# WHAT YOU WILL DO
Return every line from the one with "The width and height of the screenshot is (827, 491)." through the one with "Task: Switch to the Reportes tab", inclusive, exactly as it appears below.

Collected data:
· · · · · · ·
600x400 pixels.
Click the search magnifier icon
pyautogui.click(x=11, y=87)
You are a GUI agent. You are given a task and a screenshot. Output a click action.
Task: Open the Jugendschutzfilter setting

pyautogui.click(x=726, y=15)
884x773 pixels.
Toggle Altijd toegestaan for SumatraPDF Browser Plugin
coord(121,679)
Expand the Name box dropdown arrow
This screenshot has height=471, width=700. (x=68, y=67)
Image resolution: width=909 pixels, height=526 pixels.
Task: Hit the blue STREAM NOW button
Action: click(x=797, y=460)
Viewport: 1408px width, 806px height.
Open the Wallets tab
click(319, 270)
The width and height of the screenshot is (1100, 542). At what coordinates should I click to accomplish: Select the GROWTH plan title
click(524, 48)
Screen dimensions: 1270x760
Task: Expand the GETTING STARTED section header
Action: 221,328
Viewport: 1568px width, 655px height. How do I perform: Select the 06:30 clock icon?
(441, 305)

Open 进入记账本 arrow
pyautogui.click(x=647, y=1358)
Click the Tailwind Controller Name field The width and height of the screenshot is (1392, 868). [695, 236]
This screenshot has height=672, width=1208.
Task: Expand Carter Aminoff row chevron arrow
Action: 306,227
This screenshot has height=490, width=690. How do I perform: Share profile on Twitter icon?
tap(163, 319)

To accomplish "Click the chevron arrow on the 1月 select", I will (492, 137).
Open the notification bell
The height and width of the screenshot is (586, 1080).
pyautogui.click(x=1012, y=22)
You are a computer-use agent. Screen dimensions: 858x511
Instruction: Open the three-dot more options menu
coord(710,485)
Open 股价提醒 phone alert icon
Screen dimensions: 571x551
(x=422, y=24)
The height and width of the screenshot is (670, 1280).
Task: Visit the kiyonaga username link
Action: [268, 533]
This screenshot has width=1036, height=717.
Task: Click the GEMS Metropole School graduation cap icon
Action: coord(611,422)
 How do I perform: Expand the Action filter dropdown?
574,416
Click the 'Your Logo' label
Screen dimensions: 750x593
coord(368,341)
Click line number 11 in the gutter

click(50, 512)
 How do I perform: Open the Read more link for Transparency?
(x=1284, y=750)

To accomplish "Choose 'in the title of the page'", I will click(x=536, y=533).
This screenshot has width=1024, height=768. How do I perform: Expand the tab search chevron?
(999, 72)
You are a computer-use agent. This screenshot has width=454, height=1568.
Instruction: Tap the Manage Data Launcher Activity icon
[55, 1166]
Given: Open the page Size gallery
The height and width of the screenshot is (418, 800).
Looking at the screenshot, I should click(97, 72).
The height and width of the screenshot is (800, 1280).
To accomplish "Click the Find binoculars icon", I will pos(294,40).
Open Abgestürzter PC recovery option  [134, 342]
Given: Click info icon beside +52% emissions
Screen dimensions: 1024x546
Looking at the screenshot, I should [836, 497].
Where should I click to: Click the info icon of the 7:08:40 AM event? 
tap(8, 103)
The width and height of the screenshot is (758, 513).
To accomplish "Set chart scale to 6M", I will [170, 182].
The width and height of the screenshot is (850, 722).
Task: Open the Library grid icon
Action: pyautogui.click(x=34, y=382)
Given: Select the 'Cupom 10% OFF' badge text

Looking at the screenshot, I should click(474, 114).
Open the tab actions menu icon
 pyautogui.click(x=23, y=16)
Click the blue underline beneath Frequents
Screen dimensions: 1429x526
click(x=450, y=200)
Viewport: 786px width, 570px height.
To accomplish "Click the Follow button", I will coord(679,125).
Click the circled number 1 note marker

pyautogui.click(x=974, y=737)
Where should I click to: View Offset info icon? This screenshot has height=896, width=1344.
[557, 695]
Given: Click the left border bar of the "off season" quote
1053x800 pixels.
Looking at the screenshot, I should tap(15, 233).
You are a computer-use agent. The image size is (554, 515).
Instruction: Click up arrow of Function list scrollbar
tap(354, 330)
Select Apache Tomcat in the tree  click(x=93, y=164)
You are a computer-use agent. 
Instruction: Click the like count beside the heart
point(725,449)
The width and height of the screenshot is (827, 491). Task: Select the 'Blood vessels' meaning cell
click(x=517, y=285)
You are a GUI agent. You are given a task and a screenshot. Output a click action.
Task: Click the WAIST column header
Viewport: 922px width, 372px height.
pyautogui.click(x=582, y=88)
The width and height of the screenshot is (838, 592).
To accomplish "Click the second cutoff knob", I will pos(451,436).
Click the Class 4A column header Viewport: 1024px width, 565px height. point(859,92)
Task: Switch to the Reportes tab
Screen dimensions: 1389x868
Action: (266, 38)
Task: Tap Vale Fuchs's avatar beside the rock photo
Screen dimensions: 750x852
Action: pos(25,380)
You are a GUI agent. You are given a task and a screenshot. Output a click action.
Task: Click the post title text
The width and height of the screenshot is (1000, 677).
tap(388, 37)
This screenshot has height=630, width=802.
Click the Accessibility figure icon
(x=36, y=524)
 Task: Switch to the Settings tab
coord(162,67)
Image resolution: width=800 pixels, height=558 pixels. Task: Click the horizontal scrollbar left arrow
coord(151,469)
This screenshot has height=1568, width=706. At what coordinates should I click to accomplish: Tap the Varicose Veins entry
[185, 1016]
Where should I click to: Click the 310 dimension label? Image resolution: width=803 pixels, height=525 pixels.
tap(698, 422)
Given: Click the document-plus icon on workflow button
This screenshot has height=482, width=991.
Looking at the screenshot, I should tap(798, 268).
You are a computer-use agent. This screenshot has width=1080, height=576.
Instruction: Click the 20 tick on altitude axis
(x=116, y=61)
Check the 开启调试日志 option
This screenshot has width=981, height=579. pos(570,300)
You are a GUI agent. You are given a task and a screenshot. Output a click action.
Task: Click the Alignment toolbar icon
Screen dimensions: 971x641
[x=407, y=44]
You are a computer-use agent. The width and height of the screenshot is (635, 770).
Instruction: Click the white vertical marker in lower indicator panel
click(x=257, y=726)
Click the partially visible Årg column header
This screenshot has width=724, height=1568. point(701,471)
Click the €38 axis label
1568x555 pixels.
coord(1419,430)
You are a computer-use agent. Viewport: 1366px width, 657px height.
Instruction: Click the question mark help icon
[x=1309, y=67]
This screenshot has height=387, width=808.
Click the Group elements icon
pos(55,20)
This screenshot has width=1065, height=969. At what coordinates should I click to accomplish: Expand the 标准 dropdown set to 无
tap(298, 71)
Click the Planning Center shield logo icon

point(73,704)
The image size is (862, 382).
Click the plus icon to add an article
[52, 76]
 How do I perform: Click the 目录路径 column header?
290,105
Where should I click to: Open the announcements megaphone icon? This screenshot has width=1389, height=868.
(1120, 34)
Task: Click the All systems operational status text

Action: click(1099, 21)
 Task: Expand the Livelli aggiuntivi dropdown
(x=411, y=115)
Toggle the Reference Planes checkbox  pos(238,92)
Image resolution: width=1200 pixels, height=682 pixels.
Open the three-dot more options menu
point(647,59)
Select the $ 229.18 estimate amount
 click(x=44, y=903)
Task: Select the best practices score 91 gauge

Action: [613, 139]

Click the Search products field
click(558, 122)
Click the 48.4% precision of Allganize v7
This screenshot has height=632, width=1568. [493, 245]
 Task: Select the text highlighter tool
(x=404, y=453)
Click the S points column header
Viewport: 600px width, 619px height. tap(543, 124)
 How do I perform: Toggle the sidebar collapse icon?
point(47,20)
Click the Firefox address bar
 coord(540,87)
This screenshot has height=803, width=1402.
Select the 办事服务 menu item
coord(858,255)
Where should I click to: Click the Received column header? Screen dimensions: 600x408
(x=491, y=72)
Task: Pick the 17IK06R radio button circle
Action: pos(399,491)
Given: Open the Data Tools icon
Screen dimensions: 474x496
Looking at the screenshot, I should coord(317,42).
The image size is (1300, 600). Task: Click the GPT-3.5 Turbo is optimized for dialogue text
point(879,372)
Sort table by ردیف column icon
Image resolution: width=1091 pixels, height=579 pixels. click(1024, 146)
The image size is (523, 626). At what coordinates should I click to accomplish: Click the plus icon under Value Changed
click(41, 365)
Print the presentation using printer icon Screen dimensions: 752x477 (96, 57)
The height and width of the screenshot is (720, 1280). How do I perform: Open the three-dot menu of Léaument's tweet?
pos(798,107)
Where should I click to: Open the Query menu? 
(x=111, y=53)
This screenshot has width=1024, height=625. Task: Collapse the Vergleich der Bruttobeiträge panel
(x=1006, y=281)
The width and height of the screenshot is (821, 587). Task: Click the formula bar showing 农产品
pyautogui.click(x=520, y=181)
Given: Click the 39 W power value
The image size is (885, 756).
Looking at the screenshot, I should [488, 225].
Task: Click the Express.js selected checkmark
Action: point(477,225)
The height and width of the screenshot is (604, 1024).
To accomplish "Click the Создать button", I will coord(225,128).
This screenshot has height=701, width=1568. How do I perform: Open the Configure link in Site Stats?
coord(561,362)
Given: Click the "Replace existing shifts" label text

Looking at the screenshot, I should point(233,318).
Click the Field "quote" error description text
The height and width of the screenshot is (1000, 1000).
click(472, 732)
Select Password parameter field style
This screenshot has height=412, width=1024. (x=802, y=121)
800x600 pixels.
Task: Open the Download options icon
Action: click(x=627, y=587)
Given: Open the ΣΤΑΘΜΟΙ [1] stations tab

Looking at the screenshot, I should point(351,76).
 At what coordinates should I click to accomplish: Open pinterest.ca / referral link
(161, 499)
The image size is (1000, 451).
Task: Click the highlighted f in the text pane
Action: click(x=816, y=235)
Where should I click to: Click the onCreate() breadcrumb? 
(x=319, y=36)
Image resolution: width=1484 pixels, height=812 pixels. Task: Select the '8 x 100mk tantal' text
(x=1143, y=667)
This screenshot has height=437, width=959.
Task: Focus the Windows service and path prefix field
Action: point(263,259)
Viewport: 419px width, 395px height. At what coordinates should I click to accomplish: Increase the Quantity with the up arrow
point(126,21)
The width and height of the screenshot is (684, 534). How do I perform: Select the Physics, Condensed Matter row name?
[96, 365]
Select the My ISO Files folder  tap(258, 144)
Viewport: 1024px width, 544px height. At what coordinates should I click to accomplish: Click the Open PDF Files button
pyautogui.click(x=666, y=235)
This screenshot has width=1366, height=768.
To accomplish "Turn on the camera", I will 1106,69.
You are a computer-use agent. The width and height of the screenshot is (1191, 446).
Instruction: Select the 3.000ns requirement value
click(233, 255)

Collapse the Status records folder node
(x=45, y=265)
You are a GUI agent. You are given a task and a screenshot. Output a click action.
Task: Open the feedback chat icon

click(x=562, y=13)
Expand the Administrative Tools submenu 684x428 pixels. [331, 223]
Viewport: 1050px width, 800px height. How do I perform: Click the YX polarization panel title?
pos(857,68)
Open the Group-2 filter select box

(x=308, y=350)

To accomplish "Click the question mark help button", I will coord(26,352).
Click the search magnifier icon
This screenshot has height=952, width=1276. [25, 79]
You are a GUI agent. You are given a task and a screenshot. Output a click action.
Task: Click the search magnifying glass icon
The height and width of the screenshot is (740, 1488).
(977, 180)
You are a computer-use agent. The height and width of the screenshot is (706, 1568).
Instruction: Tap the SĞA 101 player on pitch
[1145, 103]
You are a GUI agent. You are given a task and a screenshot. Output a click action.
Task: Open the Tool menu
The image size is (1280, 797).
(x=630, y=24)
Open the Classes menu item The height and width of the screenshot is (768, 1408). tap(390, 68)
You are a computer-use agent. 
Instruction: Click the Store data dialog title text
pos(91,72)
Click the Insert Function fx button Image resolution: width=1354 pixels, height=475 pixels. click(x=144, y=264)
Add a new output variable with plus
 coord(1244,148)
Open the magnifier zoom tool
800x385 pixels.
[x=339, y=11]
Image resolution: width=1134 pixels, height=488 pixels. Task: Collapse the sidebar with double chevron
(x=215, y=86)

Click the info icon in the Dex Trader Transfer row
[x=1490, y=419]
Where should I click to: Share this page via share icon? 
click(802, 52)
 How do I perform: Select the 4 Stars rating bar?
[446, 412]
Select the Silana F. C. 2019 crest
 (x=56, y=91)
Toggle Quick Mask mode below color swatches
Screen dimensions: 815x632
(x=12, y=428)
· · · · · · ·
# EXPECTED OUTPUT
The width and height of the screenshot is (827, 491). Task: Select the 'Blood vessels' meaning cell
click(x=517, y=285)
You are a GUI agent. You are given a task and a screenshot. Output a click action.
Task: Click the WAIST column header
Viewport: 922px width, 372px height.
pyautogui.click(x=582, y=88)
The width and height of the screenshot is (838, 592).
To accomplish "Click the second cutoff knob", I will pos(451,436).
Click the Class 4A column header Viewport: 1024px width, 565px height. point(859,92)
Task: Switch to the Reportes tab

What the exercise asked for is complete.